PRÜFUNG VON GESCHÄFTSPRAKTIKEN IN ONLINE-SPIELEN
Ein gemeinsamer Entschließungsantrag von ÖVP und Grünen betrifft “ In-Game-Käufe “ bei Online-Spielen. Diese würden oftmals mittels unseriöser Praktiken angeboten, kritisieren die Koalitionsparteien. Sie fordern daher den Bundesminister für Konsumentenschutz auf, die gängigen Geschäftsmodelle der Gaming-Anbieter zu analysieren, problematische Praktiken – insbesondere für die Zielgruppe der Minderjährigen – zu identifizieren, useradäquate Praxistipps für Kinder und Jugendliche, Eltern und Pädagog:innen auszuarbeiten sowie nach Darstellung des bestehenden rechtlichen Rahmens erforderlichenfalls sonstige mögliche Maßnahmen aufzuzeigen.
Der für Konsumentenschutz zuständige Minister Johannes Rauch betonte, den Koalitionsantrag als Arbeitsauftrag zu betrachten und Konsumentenschutz sehr ernst zu nehmen.
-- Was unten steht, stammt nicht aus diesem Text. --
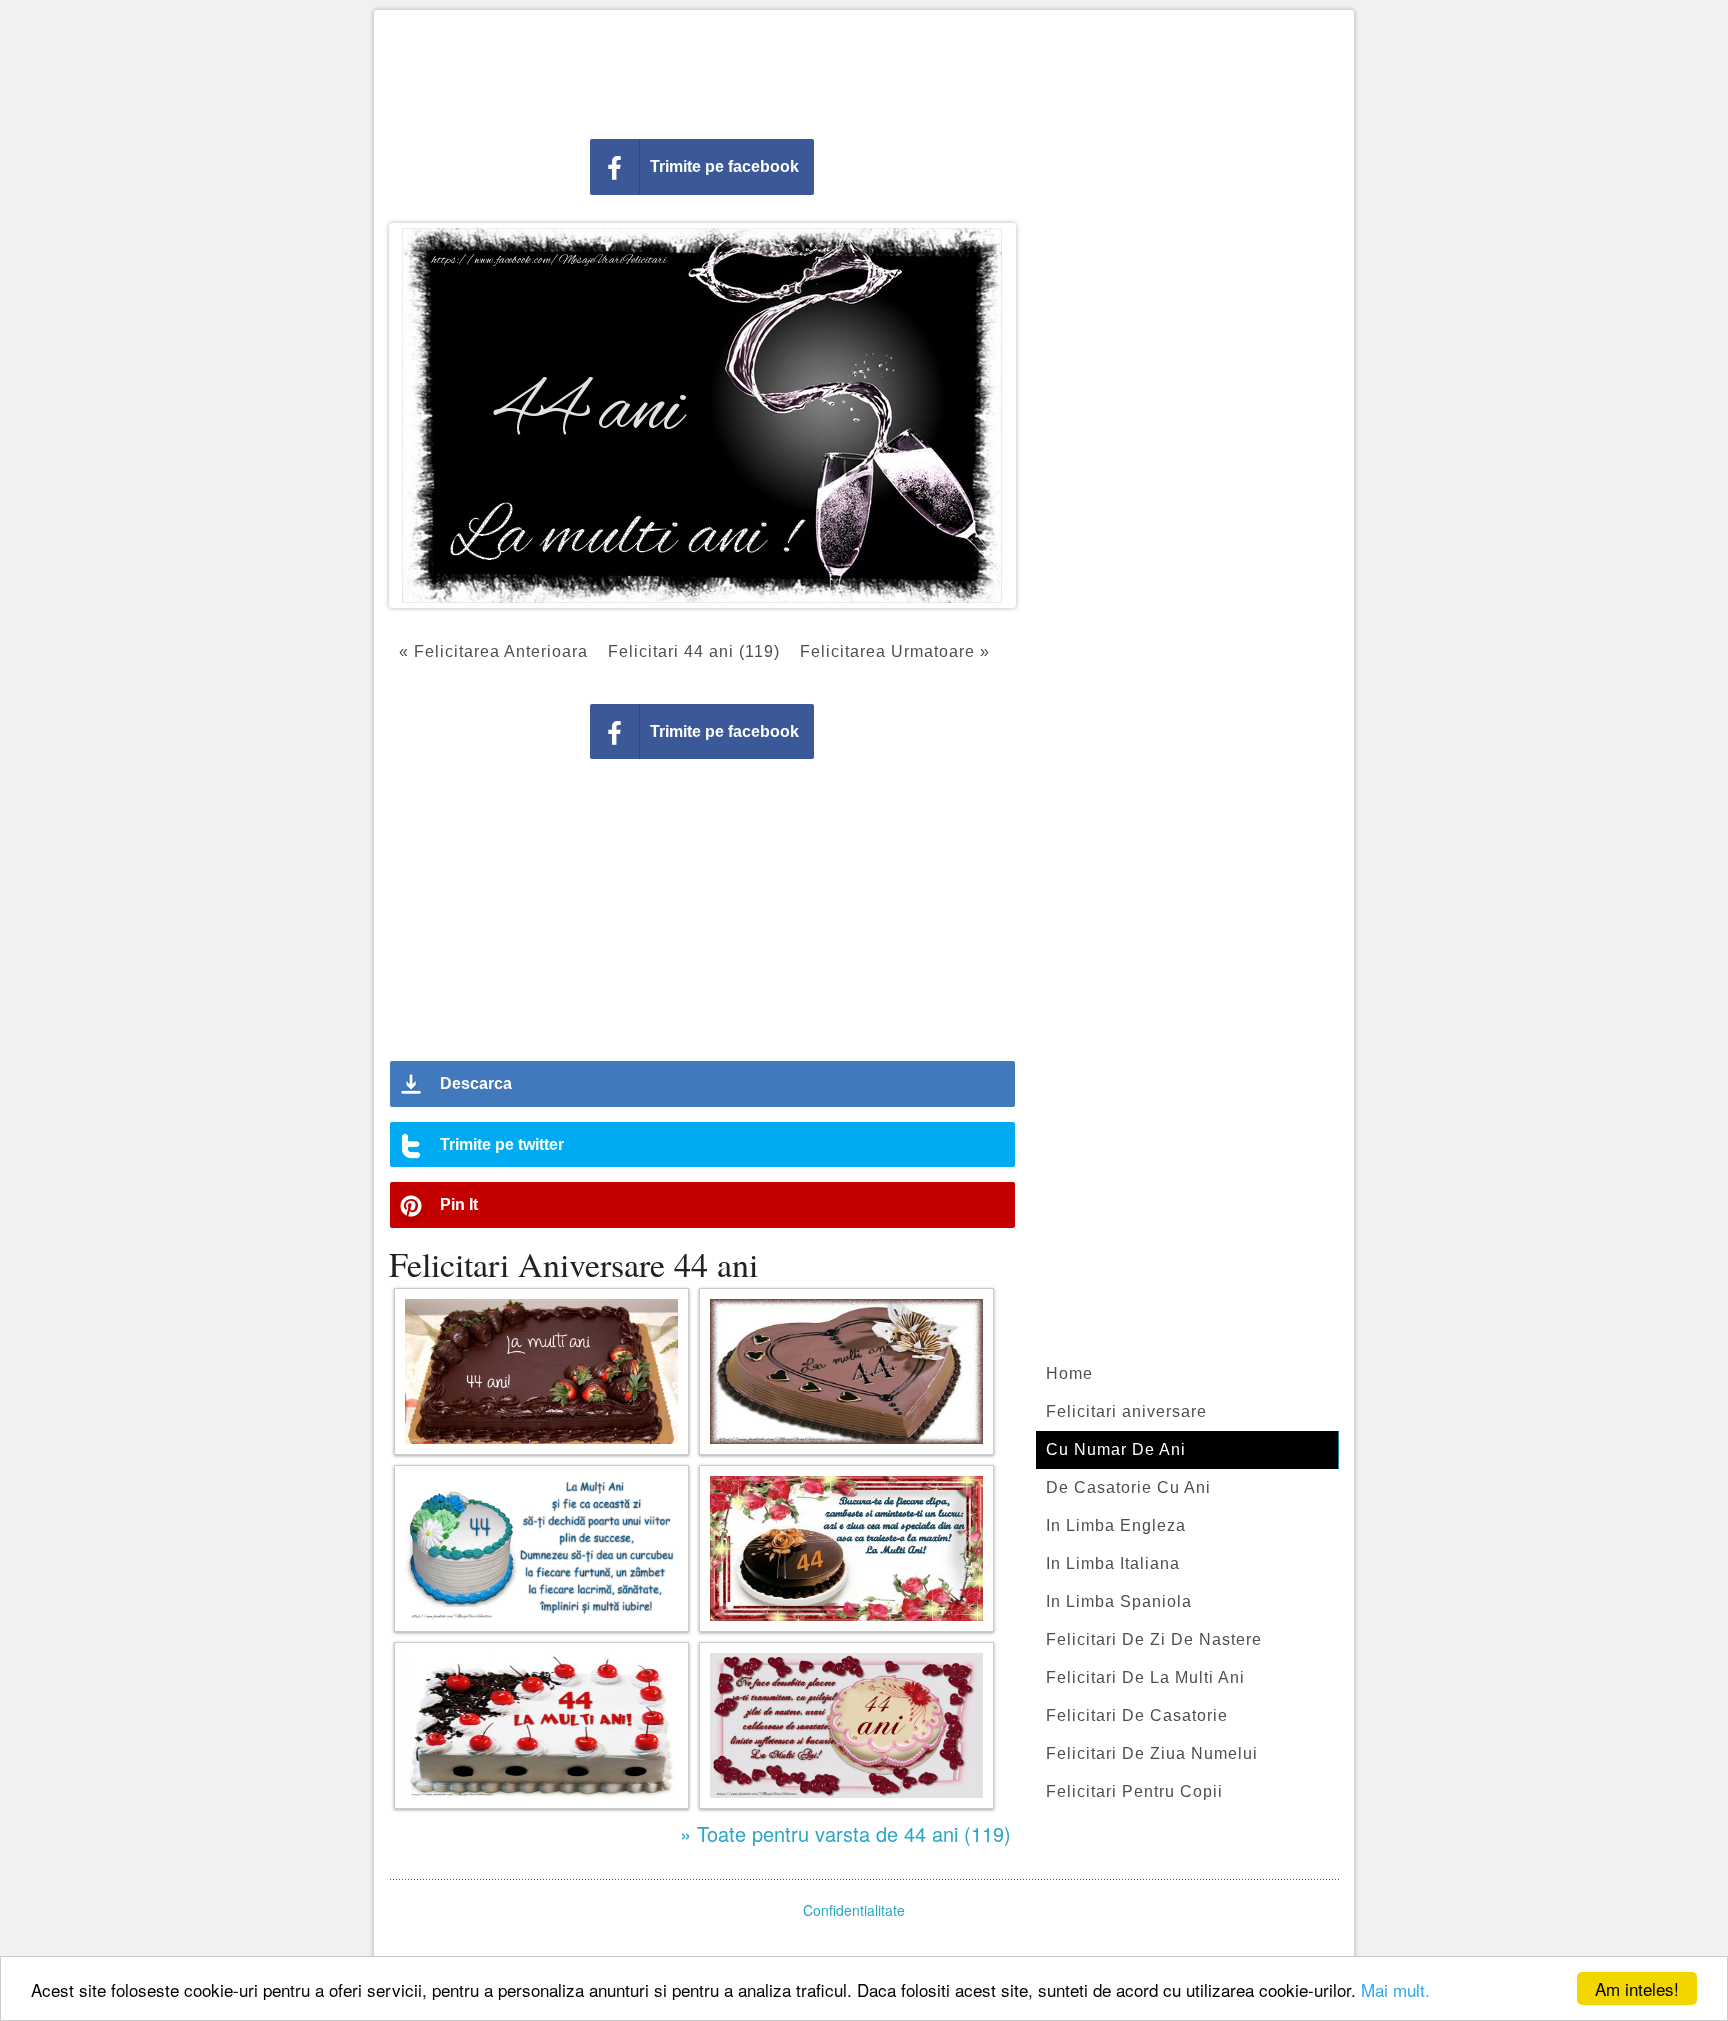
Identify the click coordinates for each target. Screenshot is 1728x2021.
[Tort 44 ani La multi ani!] (541, 1725)
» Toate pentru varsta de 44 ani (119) (845, 1833)
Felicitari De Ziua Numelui (1152, 1753)
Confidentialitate (854, 1910)
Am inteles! (1637, 1988)
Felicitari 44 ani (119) (694, 651)
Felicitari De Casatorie (1137, 1715)
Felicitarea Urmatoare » (895, 651)
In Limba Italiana (1113, 1563)
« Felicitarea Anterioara (493, 651)
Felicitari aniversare (1126, 1411)
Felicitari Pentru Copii (1134, 1791)
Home (1069, 1373)
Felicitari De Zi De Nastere (1154, 1639)
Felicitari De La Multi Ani (1145, 1677)
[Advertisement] (864, 70)
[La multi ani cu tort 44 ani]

Er werde sich etwa ansehen, welche Maßnahmen auf EU-Ebene ergriffen würden, zumal es ein einschlägiges Urteil gebe, dass „Lootboxen“ illegal seien.
Neben ÖVP und Grünen sprachen sich auch die NEOS für den Antrag aus. Peter Weidinger (ÖVP) strich dazu etwa einen gesamtheitlichen Zugang beim Konsumentenschutz hervor. Maria Smodics-Neumann (ÖVP) betonte ähnlich wie Barbara Neßler (Grüne), dass Prävention und Information für diesen Bereich wichtig seien. Zudem gelte es, rechtliche Möglichkeiten für den Konsumentenschutz auf den Weg zu bringen. Neßler erörterte dazu, dass die Lootboxen einen enormen Glücksspiel-Suchtfaktor aufweisen und ein Milliardengeschäft für die Betreiber darstellen würden. Es gehe dabei auch um Kinder- und Jugendschutz, meinte Ulrike Fischer (Grüne). In einem ersten Schritt müsse die Datenlage erhoben werden, entgegnete sie Kritik etwa von Christian Drobits (SPÖ) und Christian Ries (FPÖ). Drobits erachtet den Antrag als „verwässert“, es brauche hier mehr als nur Analysen. Ries wies auf den Antrag der FPÖ für ein Verbot von Lootboxen hin. Der Antrag der Koalitionsparteien sei etwas zu „unkonkret“. Katharina Werner (NEOS) zeigte sich demgegenüber „froh, dass sich zumindest etwas bewegt“. Der Fokus auf Prävention sei wichtig, um Kinder, Jugendliche, Eltern und Pädagog:innen zu sensibilisieren. Ein Verbot müsse aus ihrer Sicht auf europäischer Ebene geregelt werden.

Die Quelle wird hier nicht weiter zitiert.